When I arrived here in New York four years ago I was in a place of deep grief, self-recrimination and self-destruction.
I had practiced yoga before moving here for several years. I went once a week no matter what was going on in my life and I rarely missed a class. Even when it was a half an hour drive to get there I still went. I really can’t say that I loved it or that I didn’t love it at the time. I can’t even say what it was that kept bringing me back each week but something did.
When I moved to New York that four-years-ago October I can’t say I particularly missed that weekly class (aside from missing my teacher) though I did notice its absence.
A few months passed and I could feel myself continue to destruct. I kept feeling something build inside me and repeat “you need yoga” over and over again. It grew in intensity until one night I finally listened. I sat down on my couch, resolved to find a studio, and searched on Google maps for a one nearby. The only studio that appeared was a place called Shambhala Yoga & Dance (though I’ve since learned there are several studios much closer to where I live). My decision was made. That’s where I would go.
It was January. Brutally cold. Snowing.
I felt ripped apart throughout my entire being. My internal state seemingly reflected by the weather. It took all my effort to drag myself, hunched over, legs heavy to the studio feeling miserable, freezing, broken, fearful and alone.
I arrived at the front door, took a deep breath then held it and wiped the tears from my eyes. I walked in and the small space was hot, already packed with people, and barely a breath of space in between each mat. The scene felt overwhelming and I felt stuck in place.
I looked around and my heart fell even further as I realized that the only place left to put my mat was in the disgusting, dirty, grey, boot sludge the others had dragged in off the street and left at the back of the room as they took off their boots. I already felt like I was lower than the boot sludge and I did not want to put my mat down in it. Instantly depressed, I nearly burst into tears.

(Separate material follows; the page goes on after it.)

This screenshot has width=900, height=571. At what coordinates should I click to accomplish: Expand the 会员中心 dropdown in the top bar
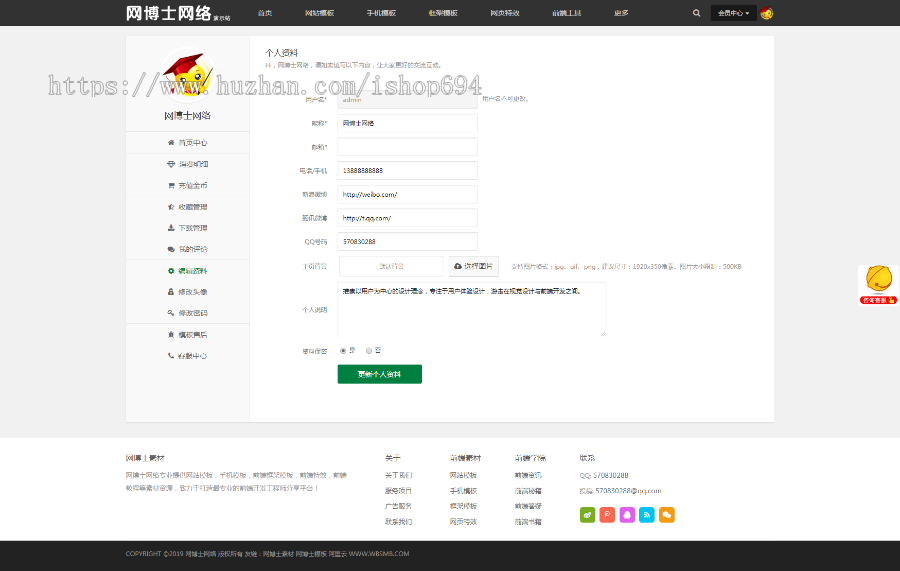click(732, 13)
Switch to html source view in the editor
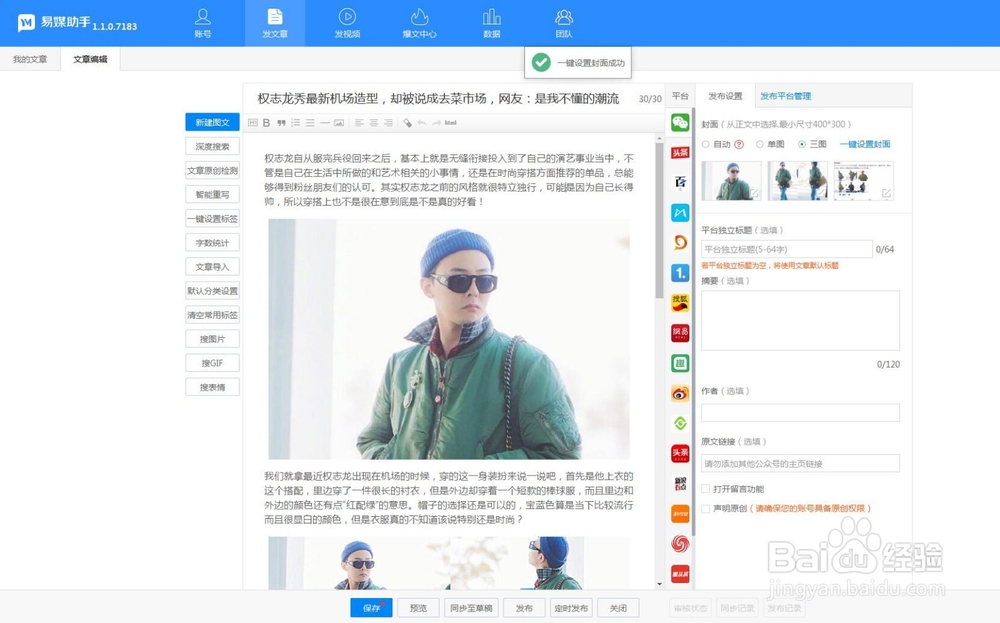Viewport: 1000px width, 623px height. click(452, 123)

As I turned to no longer have to face the sludge, trying not to cry and contemplating if I should leave, the teacher caught my eye and brightly shone saying, “welcome!” with open arms and a big smile. “What’s your name?”

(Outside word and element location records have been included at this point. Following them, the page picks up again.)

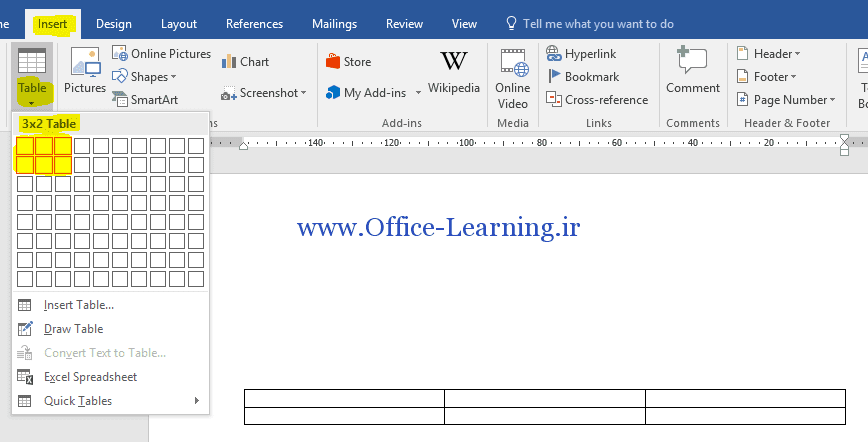Expand the Shapes dropdown
The height and width of the screenshot is (442, 868).
(143, 77)
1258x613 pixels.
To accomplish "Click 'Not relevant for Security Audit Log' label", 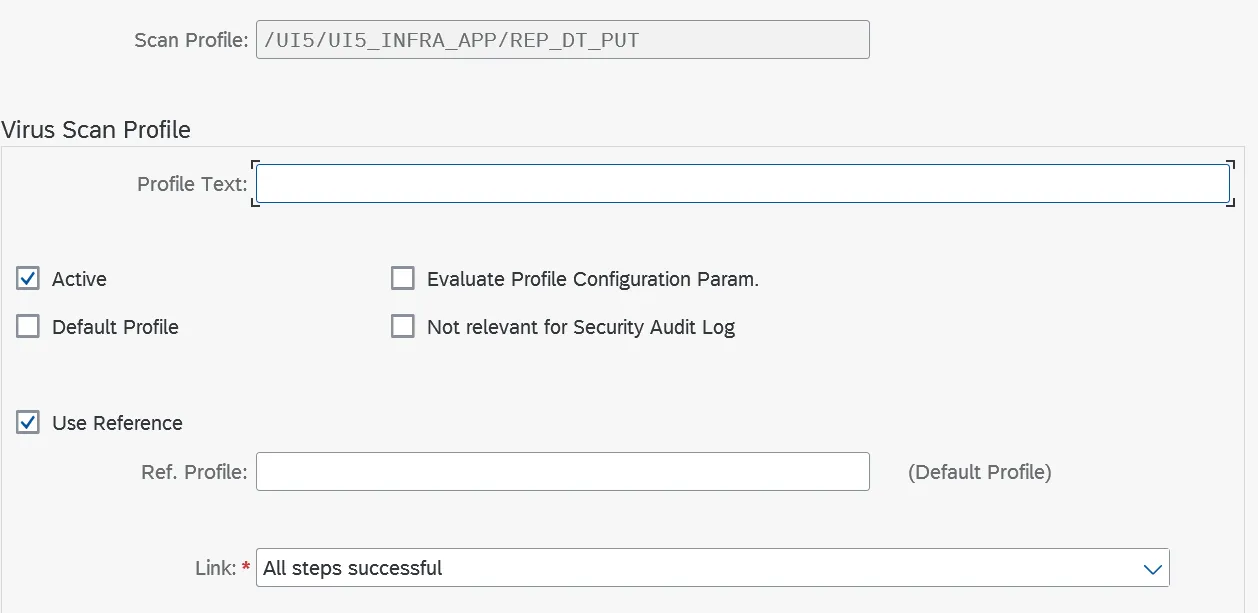I will (x=580, y=327).
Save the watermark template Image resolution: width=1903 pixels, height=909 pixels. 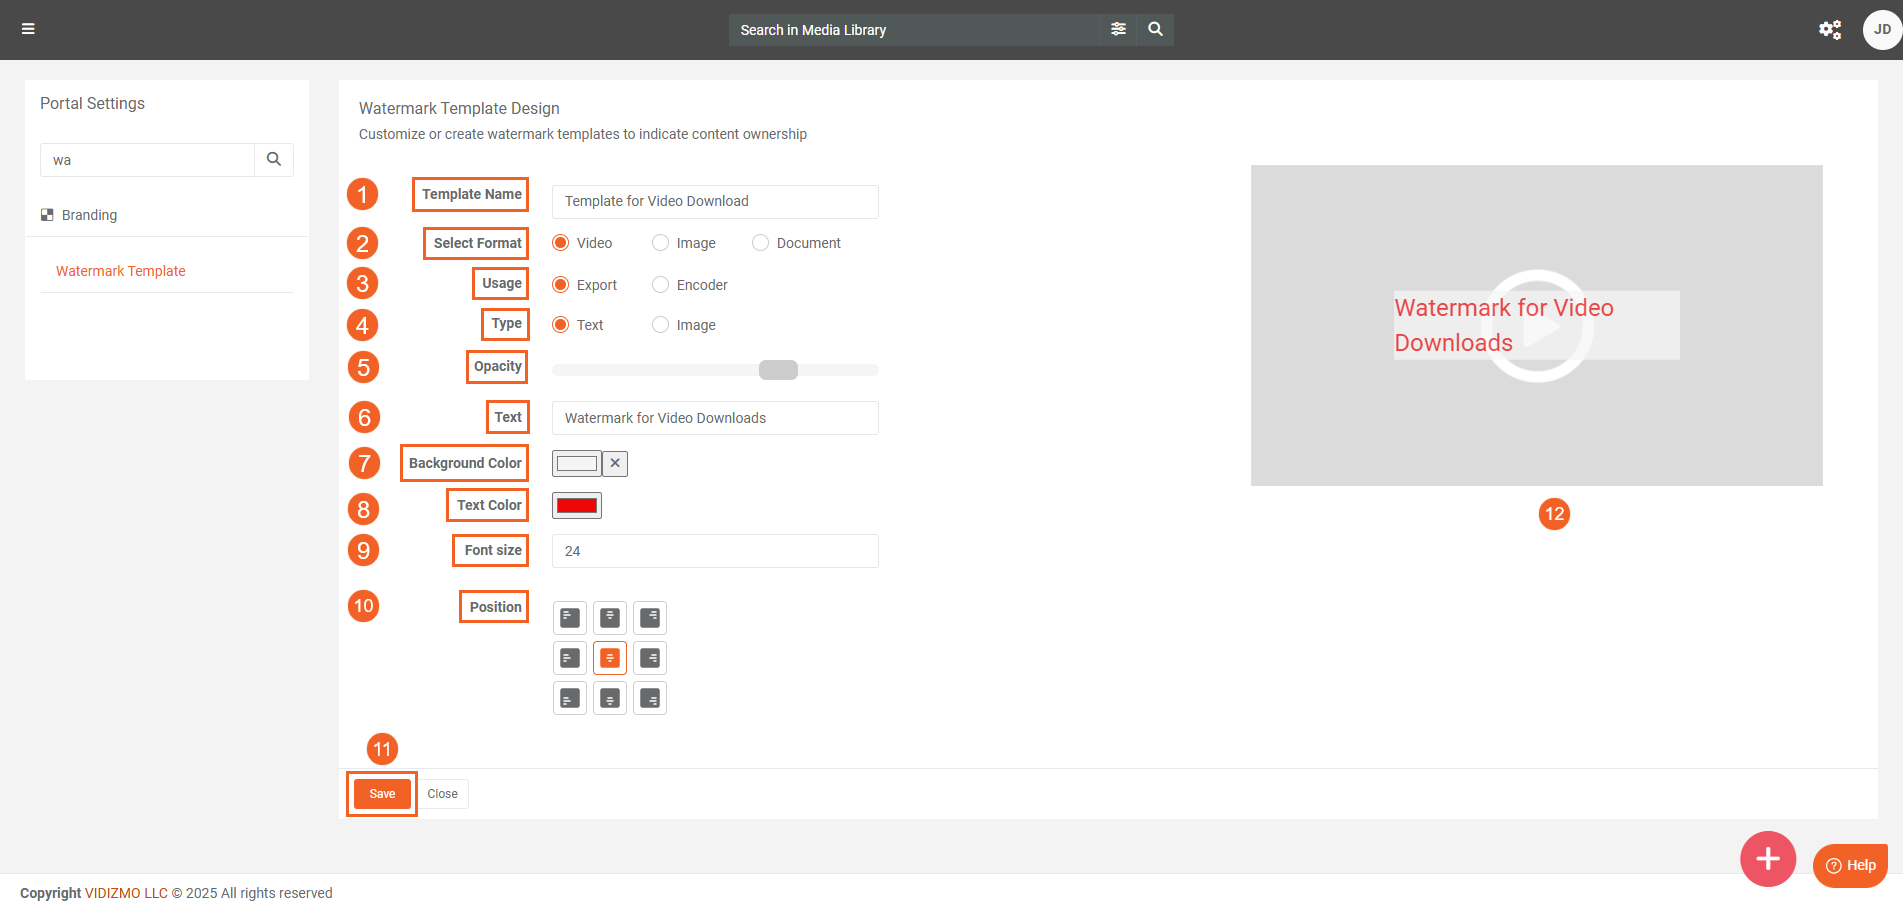point(382,794)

I nearly burst into tears again, but this time of gratitude and relief.
It was enough for me to decide I would give in to the boot sludge. I wanted to be there. I wanted to stay. I knew I needed to stay.

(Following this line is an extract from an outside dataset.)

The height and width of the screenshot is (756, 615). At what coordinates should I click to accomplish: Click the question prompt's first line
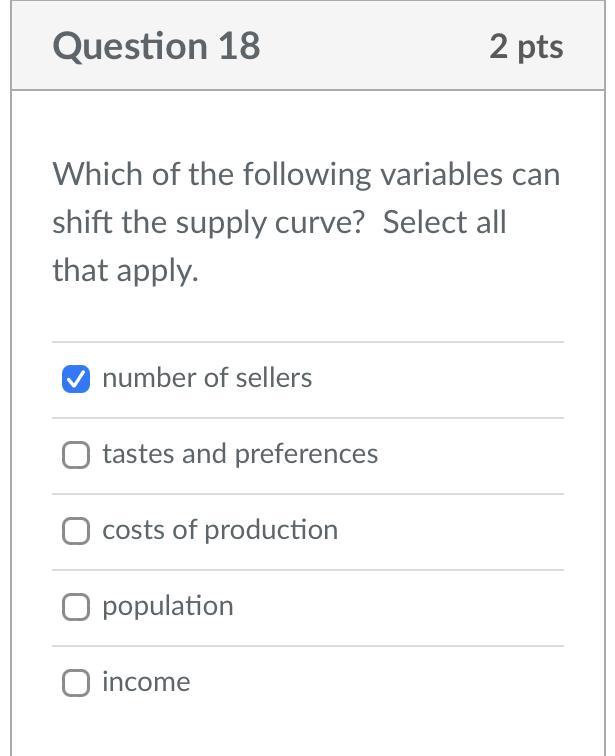pyautogui.click(x=306, y=175)
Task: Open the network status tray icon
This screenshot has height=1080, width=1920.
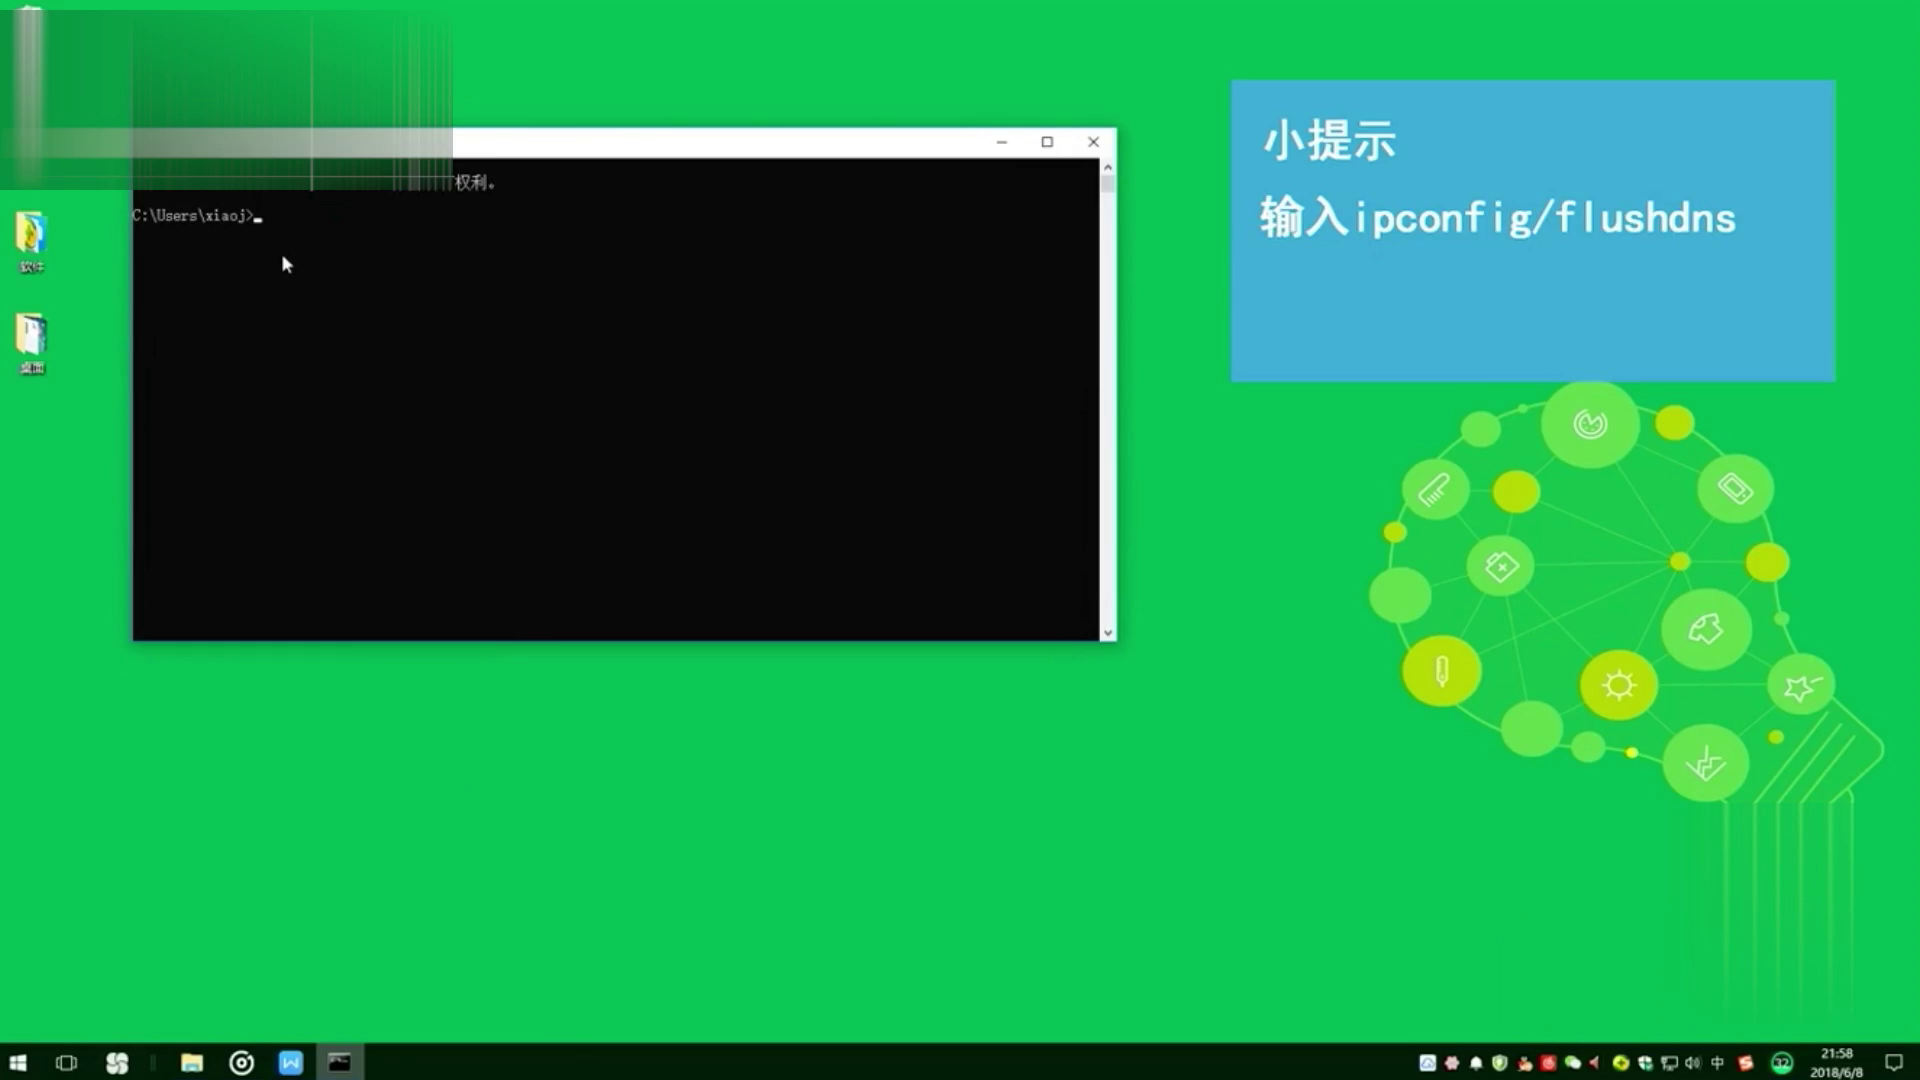Action: pos(1669,1063)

The teacher followed up by asking the class, “is anyone new to vinyasa?”
I put up my hand desperately, having no clue what she was talking about.
“Can anyone switch places with Heather since she’s new so that she’s facing the same way as the rest of us?” (The boot sludge space was perpendicular to the rest of the mats). Some wonderful person volunteered seconds before I had put my mat down and I was rescued from the depths of the boot sludge.
In those few moments of kindness and caring, healing began.
And I kept coming back. Walking that same path over and over again to the studio. And then to it’s new home down the street and now its second location. Returning over and over as a student, as a trainee, as a teacher, to give and receive healing, to offer, to hold the space for others and to be held, to participate in ceremonies, circles, community.
And I continue to return in each of these roles – never knowing what experience will unfold, or whom I will meet, never knowing what emotions will emerge, or what depths will be traversed, but always grateful for each and every one (even when I feel like boot sludge). Grateful that without knowing what awaited me that first cold night, I still took the steps to find it.
Everything has changed in those four years that feel like four minutes. The change feels both gradual and instant. Through the practice of yoga, I’ve come to realize that it is all part of a long process of healing, learning, unfolding, living. Living each day without knowing the ending. Without knowing what’s next, but continuing to walk this path through life over and over again trusting in whatever experiences await and listening to what I need to be with and in each one that comes.